A card moves left to right by swapping a label. To queue work I open an issue and tag it kanban:todo. That is the whole ritual. I can do it from my phone on the train.

A Swimiss issue on the GitHub mobile app, open with the kanban:todo label being added

This is the actual interface. I write the issue from the GitHub app on my phone, describe the goal, add kanban:todo, and that is it. No laptop, no terminal, no chat window. I control the whole pipeline from the board in my pocket, and the loop on my machine does the rest.

The ten minute tick

A small script, _loop_tick.sh, runs on a schedule. Every tick it answers one question, what should the loop do right now, and prints a single line of JSON.

TICK (every 10 minutes)

1. Is the working tree dirty?      -> {"action":"dirty"}  refuse to start
2. Is an issue already working?    -> {"action":"busy"}   do nothing
3. Any kanban:todo issues?         -> if none, {"action":"idle"}
4. Pick the OLDEST todo            -> lock it, {"action":"work"}

Each guard exists for a reason I learned the hard way.

Dirty tree means stop. If a mid flight agent left uncommitted changes to tracked files, the loop refuses to start new work. It will not pile a second feature on top of a half finished one. Untracked scratch files and the kanban directory itself do not count, a stray doc sitting in the tree should not jam the queue.

At most one issue is working. Before picking anything up, the loop checks whether an issue already holds kanban:working. If one does, the tick is a no op. This is the single most important rule. It means there is never more than one feature in flight, so PRs never stack and the main branch never turns into a pileup of half merged ideas.

Oldest todo wins. When the board is clear to proceed, the loop sorts open kanban:todo issues by creation time and takes the oldest. First in, first out. No prioritization logic, no cleverness, just a fair queue. If I want something done sooner I file it sooner.

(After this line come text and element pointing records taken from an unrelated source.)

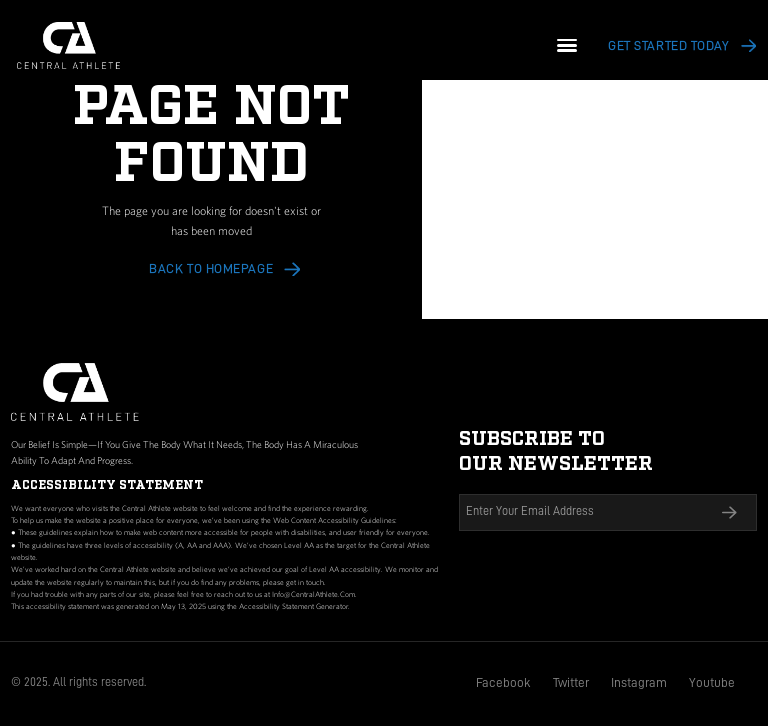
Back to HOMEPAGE (211, 268)
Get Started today (668, 45)
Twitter (571, 682)
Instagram (639, 682)
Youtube (712, 682)
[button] (567, 45)
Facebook (503, 682)
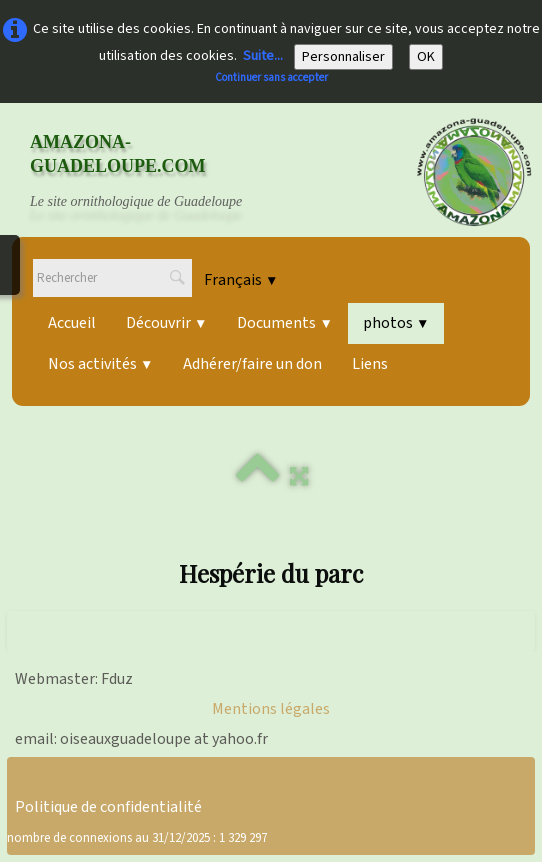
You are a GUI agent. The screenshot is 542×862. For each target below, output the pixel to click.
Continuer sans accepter (271, 77)
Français (241, 280)
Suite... (263, 56)
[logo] (155, 172)
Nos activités (100, 364)
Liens (370, 364)
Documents (284, 323)
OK (426, 57)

Fresh main every time. Before locking the issue, the loop checks out main and fast forward pulls. Every feature starts from the latest shared state, so PRs are clean diffs against current main rather than against whatever happened to be checked out.

Then it does the one thing that actually moves the card.

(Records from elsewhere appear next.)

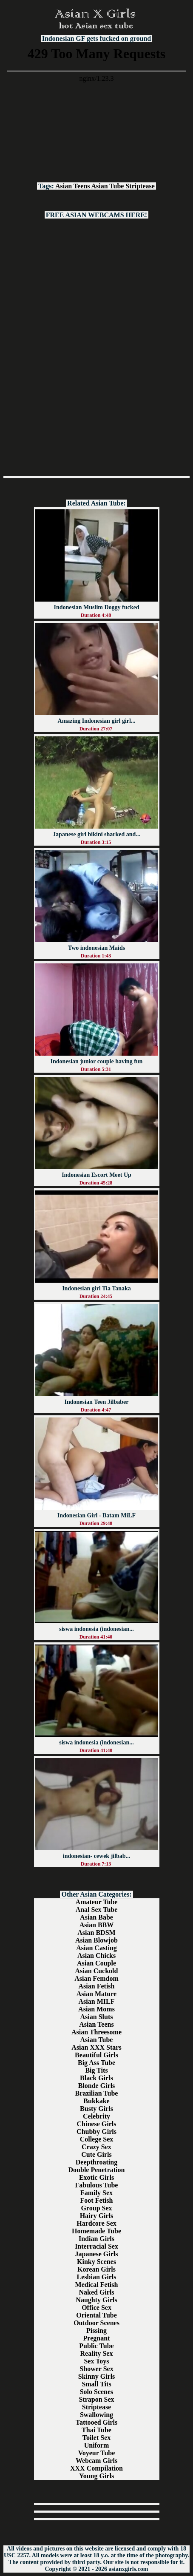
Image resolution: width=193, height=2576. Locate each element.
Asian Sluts (96, 2016)
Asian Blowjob (96, 1940)
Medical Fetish (96, 2284)
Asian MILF (97, 2001)
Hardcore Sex (96, 2223)
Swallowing (96, 2414)
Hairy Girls (97, 2215)
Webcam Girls (96, 2460)
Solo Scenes (97, 2391)
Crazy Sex (96, 2146)
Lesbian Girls (96, 2277)
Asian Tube (107, 186)
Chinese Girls (96, 2123)
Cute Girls (96, 2154)
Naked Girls (96, 2292)
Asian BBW (96, 1924)
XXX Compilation (96, 2468)
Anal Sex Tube (97, 1909)
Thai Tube (96, 2430)
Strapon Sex (96, 2399)
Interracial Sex (96, 2246)
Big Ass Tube (96, 2062)
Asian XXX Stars (96, 2047)
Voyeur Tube (96, 2453)
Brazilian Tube (96, 2093)
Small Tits (96, 2384)
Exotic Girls (96, 2177)
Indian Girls (96, 2238)
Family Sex (96, 2192)
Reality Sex (96, 2353)
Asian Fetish (97, 1986)
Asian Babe (96, 1917)
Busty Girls (96, 2108)
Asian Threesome (96, 2032)
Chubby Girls (96, 2131)
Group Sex (96, 2208)
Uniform (96, 2445)
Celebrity (96, 2116)
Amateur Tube (97, 1902)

gh issue edit N --remove-label kanban:todo --add-label kanban:working

todo becomes working in a single atomic edit. The issue is locked. The flow runs.

What runs after the lock

Once an issue is locked to kanban:working, the rest is the spec driven build loop I have written about before. A builder agent learns the codebase and writes tests first, implements until they pass, and opens a PR. A separate reviewer agent reads the PR diff and cannot touch the code. When the PR opens, the issue moves to kanban:done, and merging it auto closes the issue.

The card has crossed the whole board. todo, working, done. I never touched the keyboard.

Why a loop and not just a faster agent

The honest answer is throughput against my attention, not against the machine.

Claude was never the bottleneck. I was. Every feature needed me to start it, and I can only start one thing at a time, and only when I am awake and at my desk. The loop removes me from the critical path. I batch my thinking into a stack of well written issues during the hour I am sharp, then the queue drains over the next day whether I am asleep, in a meeting, or freediving.

The constraints are what make it safe to walk away. One issue at a time means no chaos. Refuse on a dirty tree means no half built features stacking up. Fresh main every time means clean PRs. Oldest first means fairness. None of these are clever. They are the boring rules that let an autonomous system run unattended without producing a mess I have to clean up later.

What my job is now

My job is the top of the funnel and the bottom. I write the issues, which is to say I do the thinking about what should exist and why. And I review and merge the PRs, which is the judgment about whether what got built is right.

Everything between those two ends, the picking up, the branching, the building, the testing, the PR, the loop owns. The board is the contract between us. I keep it full of good todos. It keeps moving them to done.

I used to prompt. Then I orchestrated. Now I run a loop and read the board.